3. A fim de conquistar Paris, a selecção
apetrechou-se com um hino. Para garantir o sucesso, trata-se de uma cantiga
"adaptada" do sr. Abrunhosa, que objectivamente descreve a sua
criação: "Tem um efeito coletivo inebriante e quase mágico." Com
versos do calibre de "Tudo o que nos dás, nós damos-te a ti e somos Portugal!",
não admira. O sr. Abrunhosa acrescenta que a cantiga "já é das pessoas, já
não é minha", mas não falou em partilhar os direitos autorais. Dado que
temos de pagar os salários sem tecto da administração da CGD, cada cêntimo
viria a calhar.
4. Pelos vistos, o lema da selecção é
"Não somos 11, somos 11 milhões", um recenseamento apressado que
despertou a ira do deputado do PS Paulo Pisco (decerto um pseudónimo): "Há
cinco milhões de portugueses espalhados pelo mundo que se sentem excluídos."
Enquanto, com um nó no estômago, imaginamos multidões de compatriotas a sofrer
os horrores da exclusão em Nova Jérsia e no Luxemburgo, consola um bocadinho
ler que o sr. Pisco "já alertou o ministro dos Negócios Estrangeiros,
Augusto Santos Silva, para esta questão, durante uma audição na comissão
parlamentar de Negócios Estrangeiros e Comunidades Portuguesas". E consola
imenso saber que nós pagamos o salário do sr. Pisco, aliás bastante inferior ao
dos administradores da CGD.

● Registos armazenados

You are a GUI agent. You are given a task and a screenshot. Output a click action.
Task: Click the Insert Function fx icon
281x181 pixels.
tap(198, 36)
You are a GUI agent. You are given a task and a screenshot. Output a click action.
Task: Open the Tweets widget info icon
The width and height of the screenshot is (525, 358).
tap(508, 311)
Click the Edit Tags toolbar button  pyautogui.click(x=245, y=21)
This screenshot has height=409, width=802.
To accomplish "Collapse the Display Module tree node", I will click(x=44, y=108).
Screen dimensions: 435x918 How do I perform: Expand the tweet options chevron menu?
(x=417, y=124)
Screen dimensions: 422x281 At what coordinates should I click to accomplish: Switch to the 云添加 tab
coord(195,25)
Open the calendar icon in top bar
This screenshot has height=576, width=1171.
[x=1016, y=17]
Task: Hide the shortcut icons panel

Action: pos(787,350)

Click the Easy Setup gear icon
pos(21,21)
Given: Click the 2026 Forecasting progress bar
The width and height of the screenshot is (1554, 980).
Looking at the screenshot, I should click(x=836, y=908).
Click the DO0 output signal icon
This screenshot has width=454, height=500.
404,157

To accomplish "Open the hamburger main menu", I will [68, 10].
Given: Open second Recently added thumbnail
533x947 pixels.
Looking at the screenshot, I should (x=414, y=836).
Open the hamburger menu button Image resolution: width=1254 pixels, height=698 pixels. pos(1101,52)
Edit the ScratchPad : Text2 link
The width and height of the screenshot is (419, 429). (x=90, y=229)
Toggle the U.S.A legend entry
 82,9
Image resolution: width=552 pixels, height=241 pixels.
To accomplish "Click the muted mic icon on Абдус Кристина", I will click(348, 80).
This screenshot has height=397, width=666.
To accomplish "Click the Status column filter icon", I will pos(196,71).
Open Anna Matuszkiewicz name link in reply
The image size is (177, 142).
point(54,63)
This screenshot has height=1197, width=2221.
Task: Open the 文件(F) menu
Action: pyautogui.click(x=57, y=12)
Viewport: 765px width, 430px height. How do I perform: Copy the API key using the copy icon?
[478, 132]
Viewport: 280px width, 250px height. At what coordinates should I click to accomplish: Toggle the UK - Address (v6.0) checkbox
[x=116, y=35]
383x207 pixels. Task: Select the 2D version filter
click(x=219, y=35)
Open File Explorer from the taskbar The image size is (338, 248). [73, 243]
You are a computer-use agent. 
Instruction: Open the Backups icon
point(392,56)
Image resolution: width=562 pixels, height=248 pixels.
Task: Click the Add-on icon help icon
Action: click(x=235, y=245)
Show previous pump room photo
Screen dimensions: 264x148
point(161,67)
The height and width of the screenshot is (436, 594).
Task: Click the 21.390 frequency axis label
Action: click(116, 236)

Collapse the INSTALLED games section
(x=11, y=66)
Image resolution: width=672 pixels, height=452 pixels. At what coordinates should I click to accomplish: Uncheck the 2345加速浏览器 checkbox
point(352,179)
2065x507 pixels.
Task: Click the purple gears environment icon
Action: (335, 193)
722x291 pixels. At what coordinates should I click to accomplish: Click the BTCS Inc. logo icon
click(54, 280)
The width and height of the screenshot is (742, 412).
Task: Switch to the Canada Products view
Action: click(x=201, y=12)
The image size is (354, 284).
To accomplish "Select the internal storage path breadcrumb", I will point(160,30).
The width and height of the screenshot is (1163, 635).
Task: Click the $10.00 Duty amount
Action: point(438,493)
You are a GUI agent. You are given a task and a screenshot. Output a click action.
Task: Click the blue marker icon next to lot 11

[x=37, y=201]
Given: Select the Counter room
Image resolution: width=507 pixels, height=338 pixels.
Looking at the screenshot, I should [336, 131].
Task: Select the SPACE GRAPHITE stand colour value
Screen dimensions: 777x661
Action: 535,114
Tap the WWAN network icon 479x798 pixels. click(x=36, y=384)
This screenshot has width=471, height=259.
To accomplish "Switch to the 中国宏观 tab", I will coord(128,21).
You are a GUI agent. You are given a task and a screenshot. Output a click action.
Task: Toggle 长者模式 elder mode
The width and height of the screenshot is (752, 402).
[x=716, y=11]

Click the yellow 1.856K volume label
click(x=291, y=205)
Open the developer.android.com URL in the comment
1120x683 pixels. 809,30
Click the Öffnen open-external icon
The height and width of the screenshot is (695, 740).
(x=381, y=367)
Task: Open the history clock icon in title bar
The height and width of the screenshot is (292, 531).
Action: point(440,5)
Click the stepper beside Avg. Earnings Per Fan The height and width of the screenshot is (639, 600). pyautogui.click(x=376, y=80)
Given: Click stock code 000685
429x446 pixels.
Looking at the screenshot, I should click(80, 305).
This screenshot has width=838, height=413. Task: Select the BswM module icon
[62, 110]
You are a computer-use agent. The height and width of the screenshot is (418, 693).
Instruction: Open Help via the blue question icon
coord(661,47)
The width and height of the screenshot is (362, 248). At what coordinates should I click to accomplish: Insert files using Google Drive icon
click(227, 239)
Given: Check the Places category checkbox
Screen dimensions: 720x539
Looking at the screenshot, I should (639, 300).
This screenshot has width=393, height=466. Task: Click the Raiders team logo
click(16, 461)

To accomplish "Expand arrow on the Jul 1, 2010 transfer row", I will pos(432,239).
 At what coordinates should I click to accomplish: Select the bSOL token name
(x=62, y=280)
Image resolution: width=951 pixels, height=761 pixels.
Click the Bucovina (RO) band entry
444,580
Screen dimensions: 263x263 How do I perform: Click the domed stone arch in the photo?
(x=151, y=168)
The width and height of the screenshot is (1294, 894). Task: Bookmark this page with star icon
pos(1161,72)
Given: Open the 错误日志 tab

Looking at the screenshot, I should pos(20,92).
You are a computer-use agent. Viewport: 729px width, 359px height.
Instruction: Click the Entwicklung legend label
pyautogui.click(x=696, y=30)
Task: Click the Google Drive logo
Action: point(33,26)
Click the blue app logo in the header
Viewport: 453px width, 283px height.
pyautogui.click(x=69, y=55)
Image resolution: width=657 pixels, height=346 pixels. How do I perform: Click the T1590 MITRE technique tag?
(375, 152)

● Detalhes do exercício
Por favor, prossiga o texto sobre o hino e o lema da seleção a partir da sua última frase.

● Resultado do exercício
5. Já havia o anúncio da cerveja patrocinadora
da selecção da bola, onde três ou quatro moços alucinados gritavam "O
futebol somos nós!" como se quisessem assassinar o espectador. Agora há o
anúncio do supermercado patrocinador da selecção da bola, com imagens de tribos
bárbaras, cuspidores de fogo, explosões, lobos ferozes e um tom geral de ameaça
ao "estrangeiro": "Ouvem rosnar/ Sabem com quem estão a lidar/
Temos mais olhos que barriga/ E esta fome já é antiga." Para a próxima,
outro patrocinador exibirá a selecção da bola a mastigar as entranhas dos
adversários. Ou, se quiserem mesmo meter medo, o "buraco" da CGD.
6. Isto foi apenas o início. Seguem-se semanas
de autocarros, histéricos, bêbados, sardinhas, o "melhor do mundo",
mensagens das vedetas nas redes sociais, berraria, análises de peritos, a
contagem do tempo que o treinador demora nos lavabos do avião (56 segundos,
afiançou um "jornalista") e, se a selecção vencer, 609 milhões de
euros para a economia nacional, um sétimo da nova "injecção" na CGD.
Há países malucos de todo. Felizmente, não é o caso do nosso.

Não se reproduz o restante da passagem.